Legal desegregation contributed to the popular illusion that the basis for racial segregation no longer existed. The abolition of many acially separate residential districts, hotels, schools, etc. convinced many white Americans that the “Negro question” had been resolved and that the passage of anti-discrimination legislation had eliminated all basic impediments to socio-economic and cultural advancement of Black Americans according to this view.
Thus, as Black leaders continued to speak out against social injustices and pointed to the continuing economic disparity between Blacks and the majority of middle-class whites, their complaints were dismissed as outmoded, self-serving rhetoric. By raising the issue of racism, many whites believed, or said they believed, that Blacks themselves must be “racists.”
Arguably, American civil rights leadership and the African American political establishment found themselves in a quandary of their own making. Their failure to develop a body of politics that represented a qualitative extension of the civil rights movement is directly linked to the paucity of their outlook and effectiveness.
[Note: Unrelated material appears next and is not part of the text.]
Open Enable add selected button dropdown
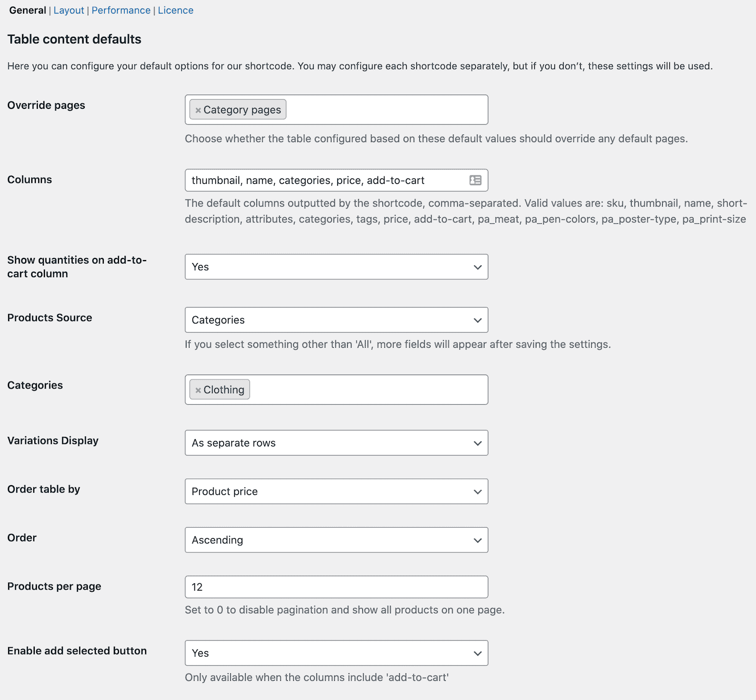This screenshot has height=700, width=756. 336,653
One school of thought suggests the weakness of African American leadership was its inability to distinguish between ethnicity and race and to apply both terms to the realities of American capital and power. To this group, African Americans were both an ethnic group (or more precisely, a national minority) and a racial group. African American ethnicity was derived from the cultural synthesis of African heritage and experience with American society.
W.E.B. DuBois observed nearly a century ago that Black Americans are both African and American, “two souls, two thoughts, two unreconciled strivings; two warring ideals in one dark body whose dogged strength alone keeps it from being torn asunder.” This central duality is at the core of African American consciousness, forming the fundamental matrix of expressions of African American music, art, language, folklore, religious rituals, belief systems, the structure of families and other cultural manifestations and social institutions. In short, culturally, Blackness the expression and affirmation of a set of traditional values, beliefs, rituals and social patterns rather than physical appearance or social class.
Race is a totally different dynamic rooted in the structures of exploitation, power and privilege. It is an artificial social construct that was deliberately placed on various subordinated groups of people at the outset of the expansion of European capitalism in the western hemisphere.
The racial consciousness and discourse of the West was forged on slave ships carting human cargos into the Caribbean and the Americas. The search for agricultural commodities and profits from the extreme exploitation of Black people, deemed as less than human gave birth to the notion of racial inequality.
In the United States, race is frequently defined as a group that has certain physical or biological traits, particularly phenotype (skin color), body structure and facial features. But race has no scientific validity as a meaningful biological or genetic concept. The meaning of race shifts according to the power relationships between “racial” groups.
Even in rigidly segregated societies such as the American South before the modern civil rights movement, race was frequently situational—a function not just a physical appearance, but also the explicit or implied power relations that connected the individual of color to local or external constituencies. Therefore, in segregated cities such as Washington, DC, Arab and even African diplomats were permitted to stay in “whites only” hotels which were strictly off limits to local Blacks. African Americans who owned property or who were well respected professionals were occasionally granted social privileges extended solely to whites.
Today, many people contend race and color are no longer major barriers to social justice, which is far from true.